Léon XIV est-il « le moins américain des cardinaux américains », comme le dit La Repubblica ? D'un père franco-italien et d'une mère hispano-créole (Revue française de généalogie), Robert Francis Prevost est le premier pape né après la Seconde Guerre mondiale et le premier pontife possédant une double nationalité (américaine et péruvienne, acquise en 1995). Un homme formé au nord, mais donné au sud. Un pape des deux Amériques. Après deux pontifes européens, il achève la mondialisation commencée sous François, auquel il doit sa carrière fulgurante.

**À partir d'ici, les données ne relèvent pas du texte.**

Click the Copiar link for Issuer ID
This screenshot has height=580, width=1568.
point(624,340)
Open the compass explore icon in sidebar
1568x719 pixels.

Juriste, canoniste, philosophe, licencié en mathématiques, polyglotte (6 langues), amateur de tennis, Robert Francis Prevost témoigne d'un triple parcours qui en fait une personnalité à la fois complète et équilibrée. Malgré sa discrétion, ce CV allait faire de lui un papabile élu en seulement quatre tours de scrutin. Le premier parcours est celui du missionnaire. « Father Bob » l'est au Pérou pendant vingt-deux ans, à raison de deux séjours (1985-1998 et 2014-2023) et huit ans passés comme évêque de Chiclayo (2015-2023). François le repère lors d'une visite andine en 2018. Son second parcours débute quelque temps après, lorsque le pape argentin le propulse à la tête du Dicastère pour les évêques (janvier 2023), poste clé dans les nominations à travers le monde, et qu'il le crée cardinal (septembre 2023). « DRH » de l'Église, Robert Francis Prevost voyage dans une cinquantaine de pays. Tous les cardinaux électeurs le connaissent. Cette ascension éclair, deux ans après son cardinalat, impressionnera le conclave. Son troisième parcours s'inscrit au sein de l'ordre des Augustins (OSA), congrégation fort active en Amérique latine. Robert Francis Prevost est facilement élu à deux reprises, comme supérieur provincial des Augustins du Midwest (1999) et comme prieur général (2001), soit à la direction mondiale de l'ordre. Cette confiance renouvelée ne passera point inaperçue. Mis bout à bout, tous ces éléments amènent à penser que Robert Francis Prevost, comme disent les journalistes, « cochait toutes les cases ». Puisse-t-il aussi en sortir afin que Léon XIV puisse éclore.